Irene Montero es mucho más que la compañera del jefe de Podemos o que sensu estricto la número dos de Podemos

A diferencia de lo que ocurría con el peronismo, la matriarca símbolo y compendio de todos los valores del movimiento popular revolucionario no es una figura estabilizadora, destinada a encauzar las pulsiones de la calle en un sentido aspiracional y, a la postre, conservador. Irene Montero es, por el contrario, la versión femenina del mito de Dionisios, enviada entre los mortales para sembrar la confusión y el caos, hasta la propia destrucción de Tebas en el marasmo de la embriaguez y la transgresión del cambio de género. Véase la ópera Las Basáridas con libreto de Auden, inspirado en Las Bacantes de Eurípides. Todo termina en una orgía de botellón de facultad con el rey Penteo ejerciendo de mujer lasciva. Por eso la reivindicación, desde la cuenta oficial del Ministerio de Igualdad, del derecho a volver a casa "sola y borracha" no es la sinécdoque de un proyecto, sino el proyecto mismo.

No es difícil entender a Pablo Iglesias incorporando el inconformismo crónico, la agresión a lo establecido y la irreverencia estructural en parte de su rutina diaria.

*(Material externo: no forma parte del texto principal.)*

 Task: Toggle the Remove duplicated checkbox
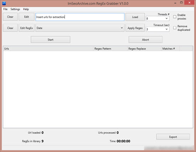click(175, 28)
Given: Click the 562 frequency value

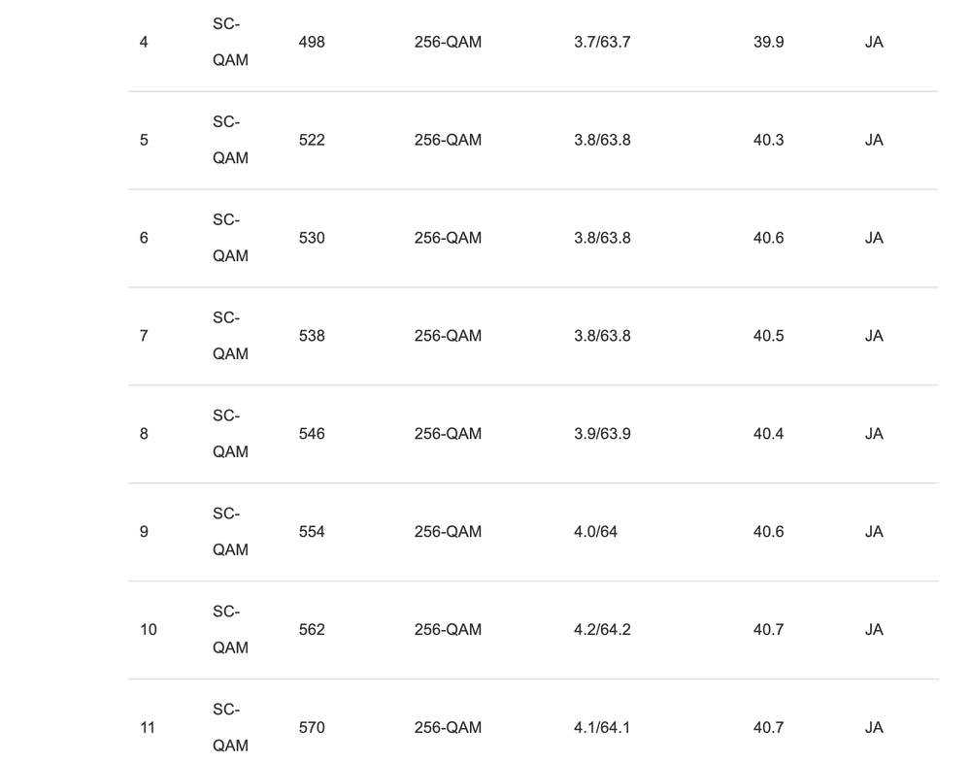Looking at the screenshot, I should pos(312,631).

Ya que no puede irse a dormir con todos los miembros del grupo estalinista que le llamó "vendeobreros", lo hace con Irene Montero, a modo de piquete informativo cotidiano de las contradicciones entre sus ideas y su forma de vida. Recuerda que eres de izquierdas. Era el mismo papel que representaba Jiang Qing, incorporando a la vida lujosa de Mao esa fuente de la eterna juventud del sadismo revolucionario que eran los Guardias Rojos que torturaban y humillaban públicamente a sus profesores. Él los llamaba sus "pequeños diablillos".

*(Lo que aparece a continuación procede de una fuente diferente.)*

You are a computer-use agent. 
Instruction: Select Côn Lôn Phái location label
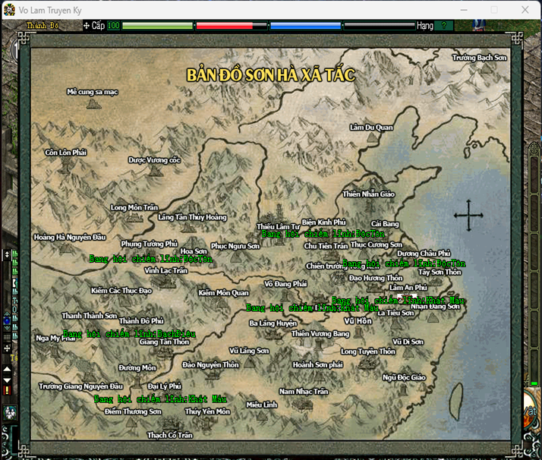pos(66,153)
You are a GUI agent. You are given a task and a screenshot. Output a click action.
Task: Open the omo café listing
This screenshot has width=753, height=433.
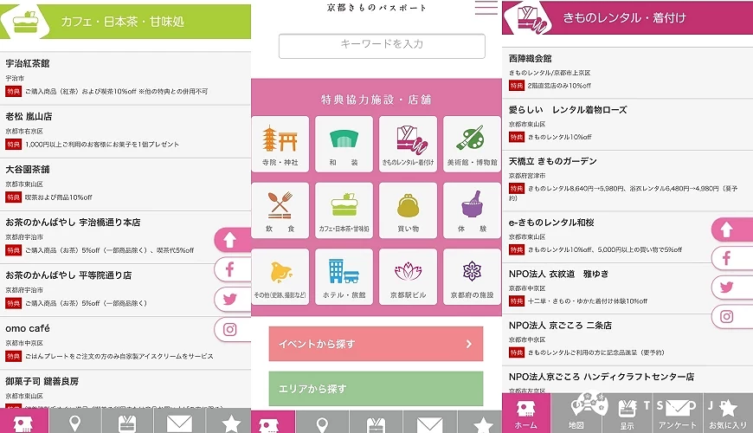coord(126,343)
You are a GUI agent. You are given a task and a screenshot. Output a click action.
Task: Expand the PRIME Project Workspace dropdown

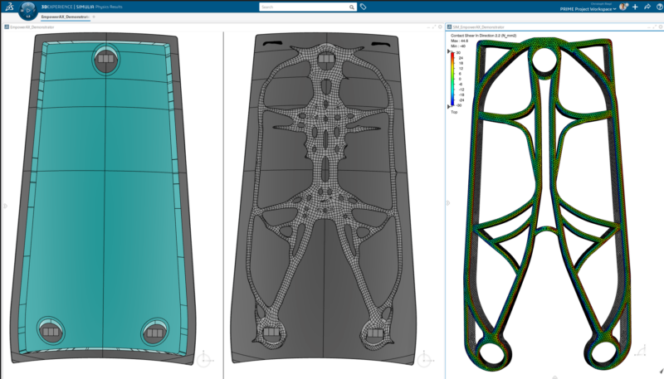coord(614,9)
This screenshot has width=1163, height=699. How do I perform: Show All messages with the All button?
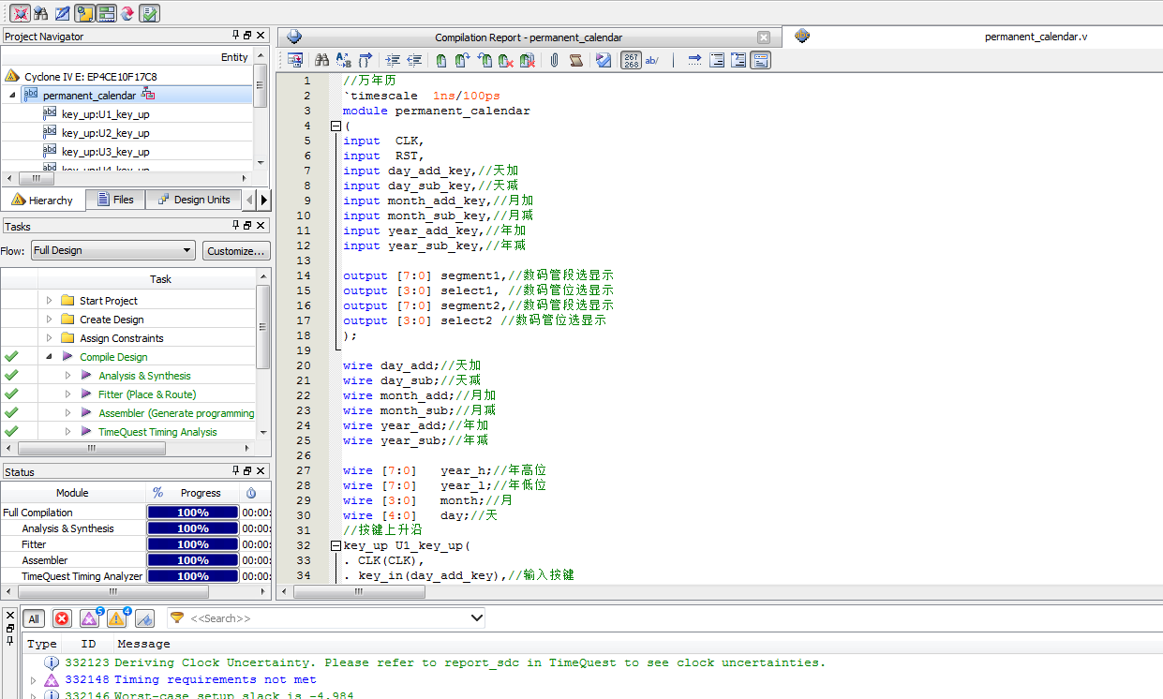[x=34, y=618]

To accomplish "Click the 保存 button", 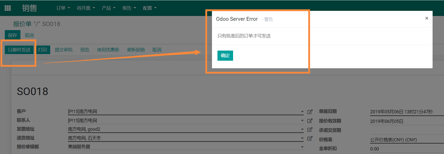I will [12, 35].
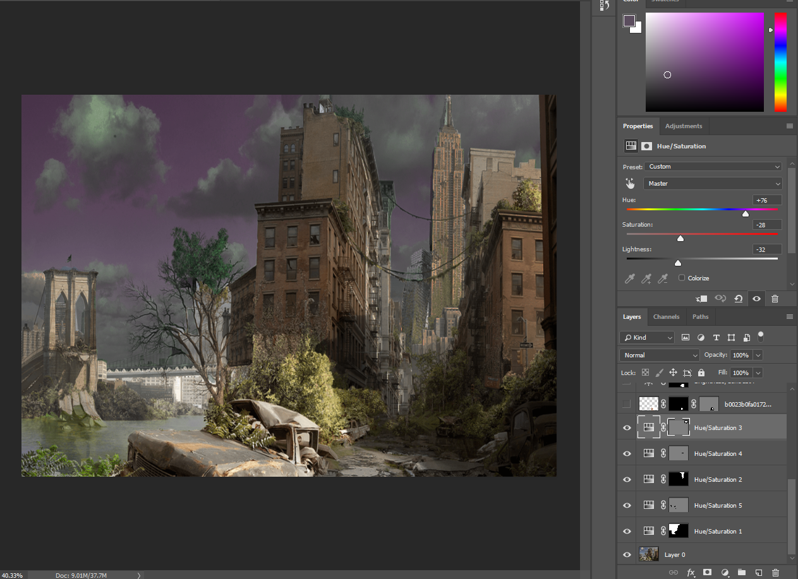Open the Master channel dropdown
The height and width of the screenshot is (579, 798).
click(713, 183)
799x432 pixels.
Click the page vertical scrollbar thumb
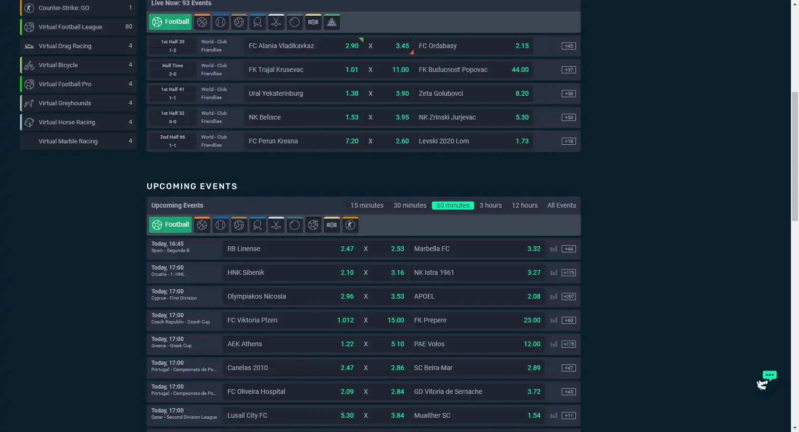pos(795,157)
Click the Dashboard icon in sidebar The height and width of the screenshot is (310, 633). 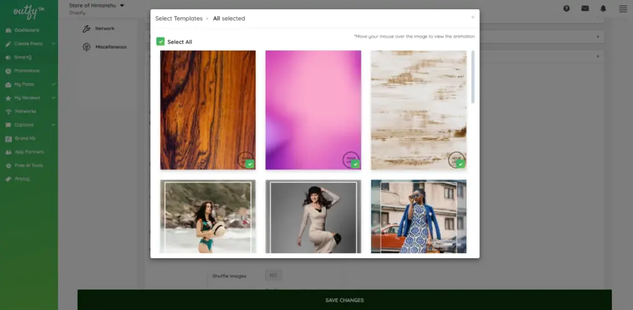point(8,30)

No es que Pablo Iglesias se haya llevado puesta a Irene Montero al gobierno de coalición como quien lleva una valiosa prenda de abrigo que luego cuelga en el gabanero, como muda asistente de la función. Es que, así como era concebible un gobierno con Unidas Podemos pero sin Pablo Iglesias -véase la negociación previa a la repetición electoral-, era inconcebible que ese gobierno iniciático, primigenio y germinal no incluyera a Irene Montero. Porque ella no es la prenda de vestir que recubre al portador como la membrana al citoplasma de una insulsa célula procariota, sino el núcleo duro que hace de esa célula eucariota la fuente de reproducción identitaria. Al final resultó que el maoísmo no era Mao, sino la Joven Guardia Roja.

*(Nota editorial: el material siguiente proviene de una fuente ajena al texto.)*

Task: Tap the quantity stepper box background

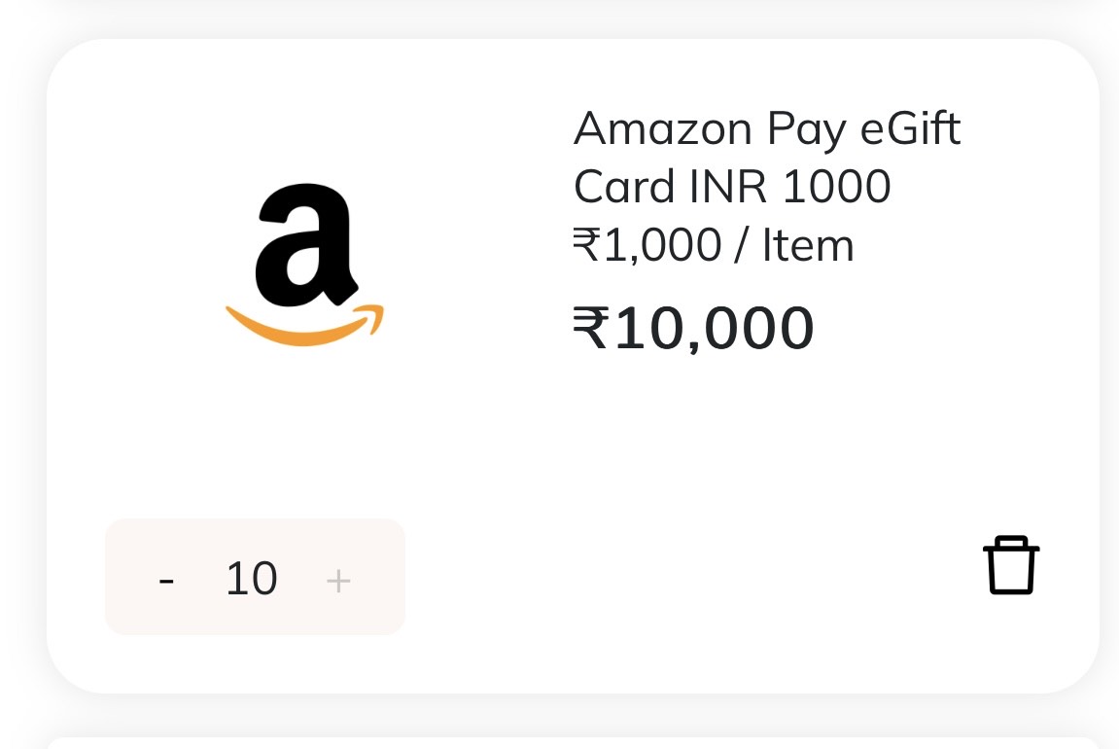Action: point(255,577)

Pese a algunas previsiones pesimistas, estoy seguro de que el 8-M, el feminismo, la lucha por la igualdad real de oportunidades, sobrevivirán al huracán Irene. La coalición de gobiernos que nos rige, también. Pero que nadie se llame a engaño: el problema no es Irene sino el radicalismo adolescente de una izquierda empeñada en cumplir los años hacia atrás. Ella sólo es el síntoma, aunque, sí, es cierto, una vez que uno se fija, se da cuenta del tamaño de la elefanta de Lakoff. ¡Menudo síntoma!